Richard Wiseman’s book exposes self-help myths, and presents scientifically proven techniques that help you achieve your aims and ambitions in less than a minute. From mood to memory, persuasion to procrastination, and resilience to relationships, 59 Seconds presents the new science of rapid change.
A few years ago I was having lunch with a friend called Sophie. Sophie is a bright, successful, thirty-something who holds a senior position in a firm of management consultants. Over lunch, Sophie explained that she had recently bought a well-known book on increasing happiness, and asked me what I thought of the industry. I explained that I had serious reservations about the scientific backing for some of the techniques being promoted, and described how any failure to change could do considerable psychological harm. Sophie looked concerned, and then asked whether academic psychology had produced more scientifically-supported ways of improving people’s lives. I started to describe some of the quite complex academic work into happiness, and after about fifteen minutes or so Sophie stopped me. She politely explained that, interesting though it was, she was a busy person and asked whether I could come up with some effective advice that didn’t take up quite so much time to implement. I asked how long I had. Sophie glanced at her watch, smiled, and replied ‘About a minute?’.
Sophie’s comment made me stop and think. Many people are attracted to self-development and improvement because it offers quick and easy solutions to various issues in their lives.

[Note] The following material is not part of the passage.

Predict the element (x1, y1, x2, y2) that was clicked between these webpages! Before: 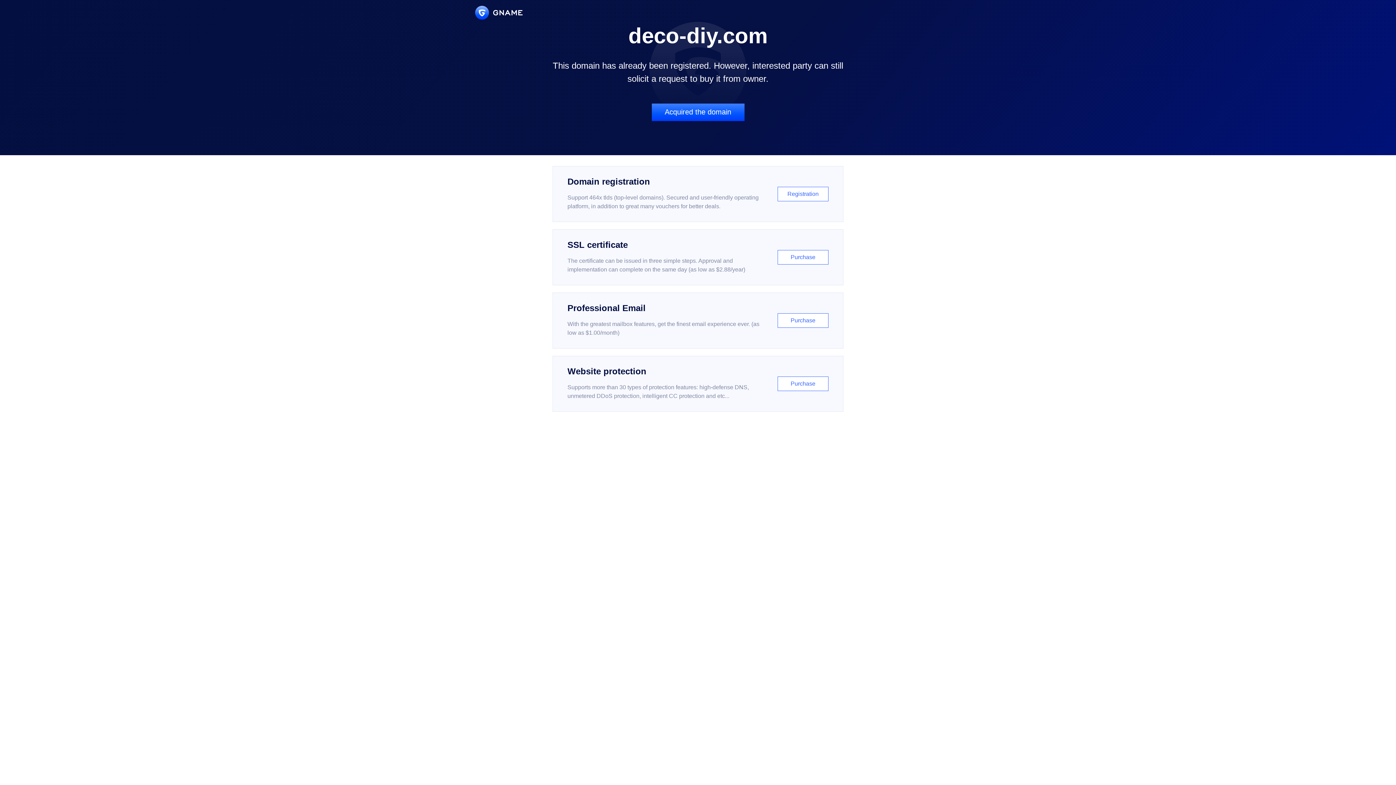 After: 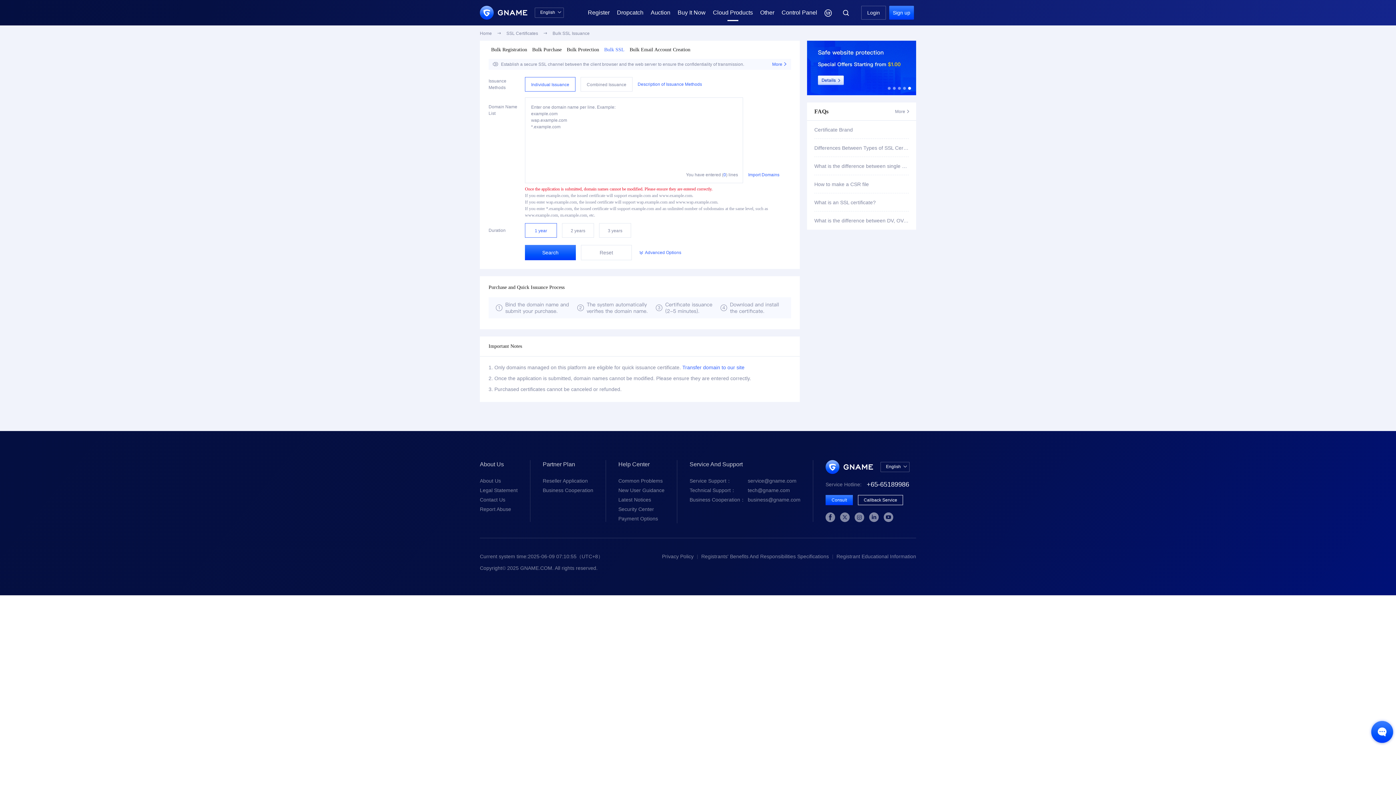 Action: bbox: (552, 229, 843, 285) label: SSL certificate

The certificate can be issued in three simple steps. Approval and implementation can complete on the same day (as low as $2.88/year)

Purchase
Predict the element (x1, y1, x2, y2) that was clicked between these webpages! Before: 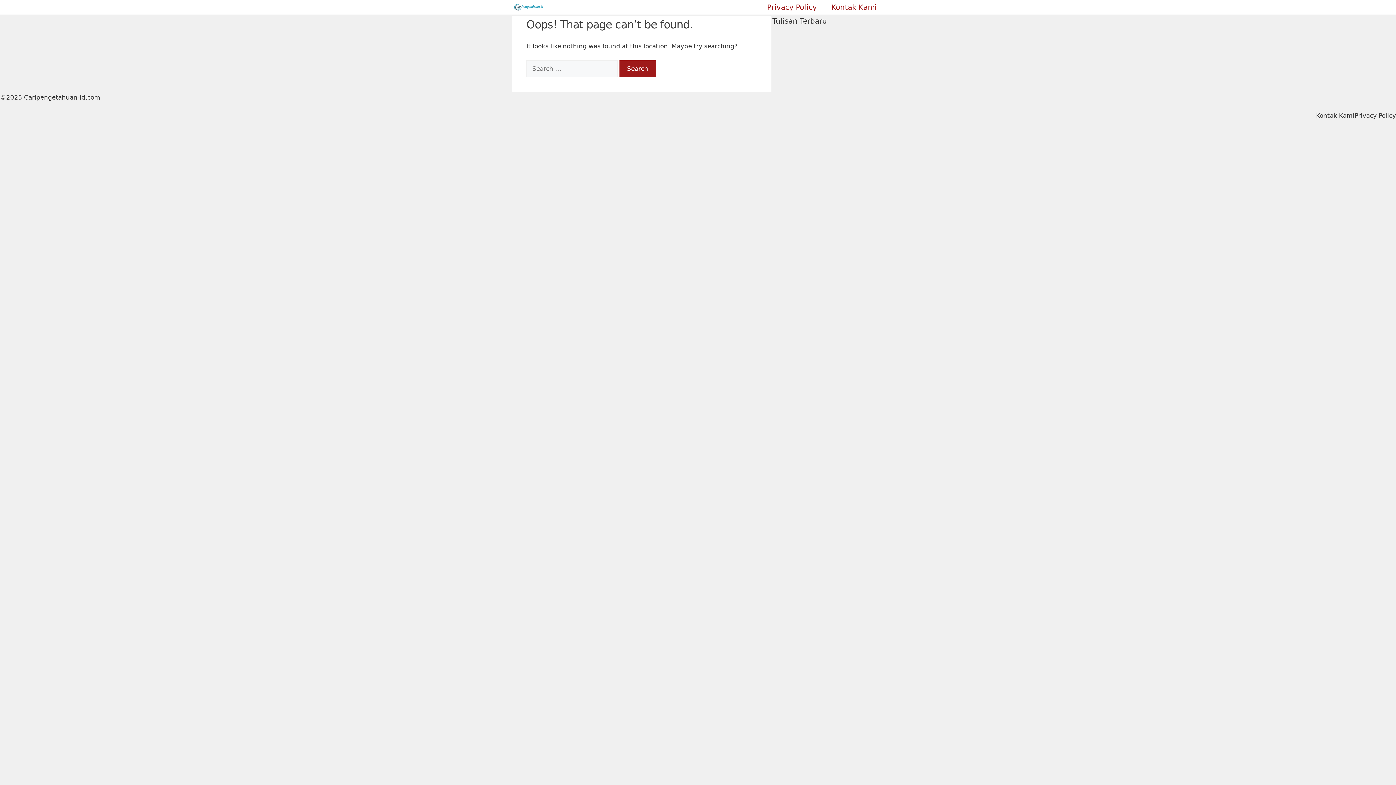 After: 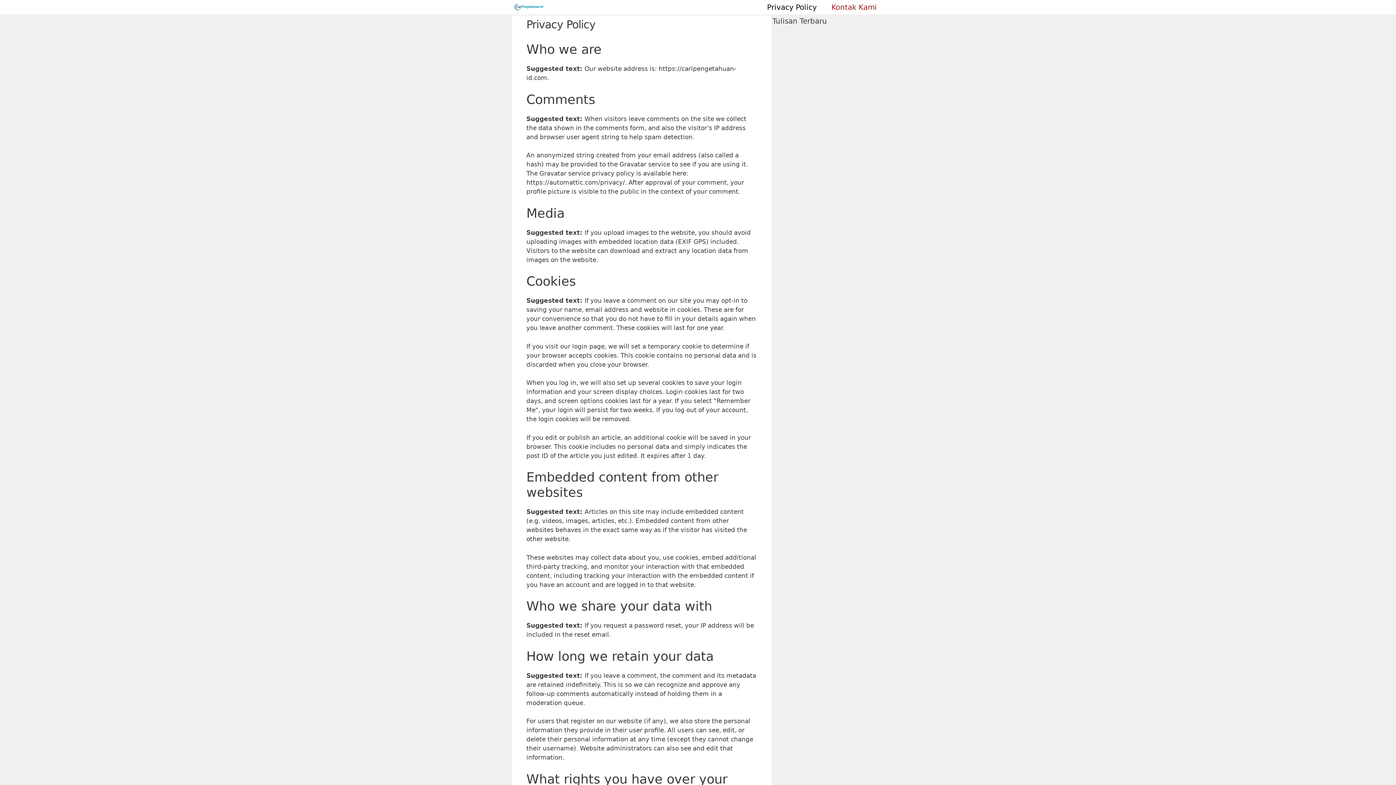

Unfortunately, most academic psychology either fails to address these issues or presents far more time-consuming and complex answers (thus the scene in Woody Allen’s film ‘Sleeper’, where Allen’s character discovers that he has woken up 200 years in the future, sighs, and explains that had he been in therapy all this time he’d almost be cured). I wondered whether there were tips and techniques hidden away in academic journals that were empirically supported but quick to carry out.
Over the course of a few months I carefully searched through endless journals containing research papers from many different areas of psychology. As I examined the work, a promising pattern emerged, with researchers working in quite different fields developing techniques that help people achieve their aims and ambitions in minutes not months. I collected together hundreds of these studies drawn from many different areas of the behavioural sciences. From mood to memory, persuasion to procrastination, resilience to relationships, together they represent a new science of rapid change.